Task inputs: Begin

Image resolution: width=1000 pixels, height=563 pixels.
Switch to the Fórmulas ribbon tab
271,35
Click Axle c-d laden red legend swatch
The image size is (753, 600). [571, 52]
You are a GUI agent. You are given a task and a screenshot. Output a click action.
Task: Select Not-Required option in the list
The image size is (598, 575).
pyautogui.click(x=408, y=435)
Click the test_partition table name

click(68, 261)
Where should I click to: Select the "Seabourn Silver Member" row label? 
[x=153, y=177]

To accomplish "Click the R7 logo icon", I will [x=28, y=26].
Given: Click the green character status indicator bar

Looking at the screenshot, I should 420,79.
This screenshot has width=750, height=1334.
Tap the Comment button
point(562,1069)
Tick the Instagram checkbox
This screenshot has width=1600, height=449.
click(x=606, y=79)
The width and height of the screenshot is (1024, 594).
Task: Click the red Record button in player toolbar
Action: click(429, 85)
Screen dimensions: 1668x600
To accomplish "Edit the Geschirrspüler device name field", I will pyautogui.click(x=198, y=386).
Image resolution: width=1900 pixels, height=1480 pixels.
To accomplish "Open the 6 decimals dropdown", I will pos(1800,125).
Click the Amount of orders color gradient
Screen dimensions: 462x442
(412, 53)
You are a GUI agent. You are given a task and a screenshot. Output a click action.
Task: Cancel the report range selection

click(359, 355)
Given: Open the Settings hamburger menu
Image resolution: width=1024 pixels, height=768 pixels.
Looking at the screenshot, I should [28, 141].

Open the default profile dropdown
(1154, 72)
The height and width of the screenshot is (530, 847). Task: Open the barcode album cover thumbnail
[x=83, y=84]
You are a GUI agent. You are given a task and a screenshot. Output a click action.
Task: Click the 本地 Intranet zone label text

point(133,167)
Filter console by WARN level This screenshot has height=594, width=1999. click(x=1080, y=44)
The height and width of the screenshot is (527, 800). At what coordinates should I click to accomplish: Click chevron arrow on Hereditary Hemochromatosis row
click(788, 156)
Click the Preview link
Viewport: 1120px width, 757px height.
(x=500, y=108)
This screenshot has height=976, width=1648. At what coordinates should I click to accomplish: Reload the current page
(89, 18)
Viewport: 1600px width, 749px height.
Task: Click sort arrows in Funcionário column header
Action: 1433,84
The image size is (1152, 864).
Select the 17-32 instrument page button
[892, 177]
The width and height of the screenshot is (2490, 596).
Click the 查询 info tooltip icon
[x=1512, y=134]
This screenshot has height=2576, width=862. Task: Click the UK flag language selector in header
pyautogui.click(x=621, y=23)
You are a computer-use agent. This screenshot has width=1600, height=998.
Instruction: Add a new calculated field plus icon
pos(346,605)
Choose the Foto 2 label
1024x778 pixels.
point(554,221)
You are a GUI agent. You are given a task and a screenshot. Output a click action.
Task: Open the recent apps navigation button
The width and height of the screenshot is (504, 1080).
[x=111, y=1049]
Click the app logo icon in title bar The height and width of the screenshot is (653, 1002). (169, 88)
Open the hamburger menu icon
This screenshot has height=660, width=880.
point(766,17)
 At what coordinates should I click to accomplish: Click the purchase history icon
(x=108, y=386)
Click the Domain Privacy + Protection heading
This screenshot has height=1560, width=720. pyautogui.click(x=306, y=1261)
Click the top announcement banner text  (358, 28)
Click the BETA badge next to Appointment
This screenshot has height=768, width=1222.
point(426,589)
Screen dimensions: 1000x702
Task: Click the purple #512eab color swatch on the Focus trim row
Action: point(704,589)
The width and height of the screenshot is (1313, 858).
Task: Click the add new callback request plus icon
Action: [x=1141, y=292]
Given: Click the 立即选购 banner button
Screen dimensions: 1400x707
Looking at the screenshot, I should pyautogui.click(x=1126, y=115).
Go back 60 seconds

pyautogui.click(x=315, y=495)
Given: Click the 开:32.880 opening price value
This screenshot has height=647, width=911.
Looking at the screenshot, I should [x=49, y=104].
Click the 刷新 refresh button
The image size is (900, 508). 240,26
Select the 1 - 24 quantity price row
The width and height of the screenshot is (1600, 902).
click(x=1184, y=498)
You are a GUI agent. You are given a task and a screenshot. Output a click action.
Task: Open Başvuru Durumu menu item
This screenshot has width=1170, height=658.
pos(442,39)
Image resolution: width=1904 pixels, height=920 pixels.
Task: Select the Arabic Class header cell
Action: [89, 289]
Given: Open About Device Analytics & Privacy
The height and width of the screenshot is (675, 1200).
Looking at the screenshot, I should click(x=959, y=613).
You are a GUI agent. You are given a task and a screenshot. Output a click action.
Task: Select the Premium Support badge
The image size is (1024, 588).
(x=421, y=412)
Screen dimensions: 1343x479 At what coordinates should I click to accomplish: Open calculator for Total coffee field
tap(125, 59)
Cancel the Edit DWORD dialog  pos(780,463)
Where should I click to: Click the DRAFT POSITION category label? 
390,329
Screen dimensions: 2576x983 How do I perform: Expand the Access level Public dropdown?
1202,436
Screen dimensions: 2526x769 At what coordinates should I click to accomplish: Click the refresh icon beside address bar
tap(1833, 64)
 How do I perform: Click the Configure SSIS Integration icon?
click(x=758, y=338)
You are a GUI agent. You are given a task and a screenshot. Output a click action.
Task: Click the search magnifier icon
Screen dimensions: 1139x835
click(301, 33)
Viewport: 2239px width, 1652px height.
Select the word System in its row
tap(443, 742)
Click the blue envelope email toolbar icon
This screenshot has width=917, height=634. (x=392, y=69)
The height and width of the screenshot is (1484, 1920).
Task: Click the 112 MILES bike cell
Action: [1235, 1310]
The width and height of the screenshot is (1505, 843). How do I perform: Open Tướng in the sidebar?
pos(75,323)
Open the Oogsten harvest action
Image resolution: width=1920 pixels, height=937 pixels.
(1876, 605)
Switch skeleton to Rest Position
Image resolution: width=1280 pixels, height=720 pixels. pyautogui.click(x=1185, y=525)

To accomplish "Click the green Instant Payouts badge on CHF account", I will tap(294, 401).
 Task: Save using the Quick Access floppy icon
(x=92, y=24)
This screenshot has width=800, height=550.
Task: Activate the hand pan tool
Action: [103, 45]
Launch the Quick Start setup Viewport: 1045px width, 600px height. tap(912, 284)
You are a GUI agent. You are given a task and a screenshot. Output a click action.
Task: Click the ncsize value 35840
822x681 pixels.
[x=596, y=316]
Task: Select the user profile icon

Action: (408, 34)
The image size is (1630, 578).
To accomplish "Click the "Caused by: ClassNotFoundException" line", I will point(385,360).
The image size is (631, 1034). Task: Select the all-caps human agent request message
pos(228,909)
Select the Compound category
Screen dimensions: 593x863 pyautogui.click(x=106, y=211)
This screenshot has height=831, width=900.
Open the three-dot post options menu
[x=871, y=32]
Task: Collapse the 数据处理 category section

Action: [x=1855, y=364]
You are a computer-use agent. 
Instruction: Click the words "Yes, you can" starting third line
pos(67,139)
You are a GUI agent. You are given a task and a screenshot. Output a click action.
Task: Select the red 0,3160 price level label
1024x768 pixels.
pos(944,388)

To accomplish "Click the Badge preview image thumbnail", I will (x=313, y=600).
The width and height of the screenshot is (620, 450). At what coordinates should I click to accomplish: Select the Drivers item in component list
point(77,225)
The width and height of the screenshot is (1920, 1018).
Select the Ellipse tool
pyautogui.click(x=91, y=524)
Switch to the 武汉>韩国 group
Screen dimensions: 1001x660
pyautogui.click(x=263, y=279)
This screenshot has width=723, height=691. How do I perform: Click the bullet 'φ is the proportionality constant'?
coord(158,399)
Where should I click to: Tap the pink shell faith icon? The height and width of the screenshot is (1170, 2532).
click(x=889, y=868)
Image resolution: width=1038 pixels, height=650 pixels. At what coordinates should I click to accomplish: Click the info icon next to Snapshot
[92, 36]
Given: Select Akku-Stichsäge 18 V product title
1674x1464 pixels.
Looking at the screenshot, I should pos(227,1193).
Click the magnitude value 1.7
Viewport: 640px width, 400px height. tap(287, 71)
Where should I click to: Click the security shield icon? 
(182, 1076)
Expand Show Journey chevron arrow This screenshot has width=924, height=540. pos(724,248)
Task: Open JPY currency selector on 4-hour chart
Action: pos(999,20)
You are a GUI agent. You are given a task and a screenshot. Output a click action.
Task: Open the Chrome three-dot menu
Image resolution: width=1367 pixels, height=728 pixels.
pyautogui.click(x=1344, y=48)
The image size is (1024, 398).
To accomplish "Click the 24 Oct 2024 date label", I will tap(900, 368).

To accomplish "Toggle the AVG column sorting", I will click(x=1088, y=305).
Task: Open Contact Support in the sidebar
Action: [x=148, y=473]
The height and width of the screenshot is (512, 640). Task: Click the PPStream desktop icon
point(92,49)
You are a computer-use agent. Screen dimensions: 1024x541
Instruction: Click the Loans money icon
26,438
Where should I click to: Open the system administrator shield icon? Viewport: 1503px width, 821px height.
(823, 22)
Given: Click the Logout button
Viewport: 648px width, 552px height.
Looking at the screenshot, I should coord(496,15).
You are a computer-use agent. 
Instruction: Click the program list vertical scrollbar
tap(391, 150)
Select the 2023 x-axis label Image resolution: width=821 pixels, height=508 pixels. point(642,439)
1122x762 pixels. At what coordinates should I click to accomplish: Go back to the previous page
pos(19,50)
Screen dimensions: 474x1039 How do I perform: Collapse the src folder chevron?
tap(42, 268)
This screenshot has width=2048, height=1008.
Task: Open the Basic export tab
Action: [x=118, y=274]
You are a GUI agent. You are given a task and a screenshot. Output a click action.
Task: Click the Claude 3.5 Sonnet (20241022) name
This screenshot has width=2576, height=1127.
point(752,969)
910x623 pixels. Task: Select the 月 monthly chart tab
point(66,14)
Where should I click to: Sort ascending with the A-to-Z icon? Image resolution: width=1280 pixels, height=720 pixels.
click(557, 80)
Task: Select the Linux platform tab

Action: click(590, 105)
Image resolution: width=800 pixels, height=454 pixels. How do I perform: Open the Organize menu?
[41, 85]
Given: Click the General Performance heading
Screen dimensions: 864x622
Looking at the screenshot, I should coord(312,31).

Task inputs: End

Where the word "banner" appears in a line of the entries, copy that line.

**Task answer**
Click the top announcement banner text  (358, 28)
Given: Click the 立即选购 banner button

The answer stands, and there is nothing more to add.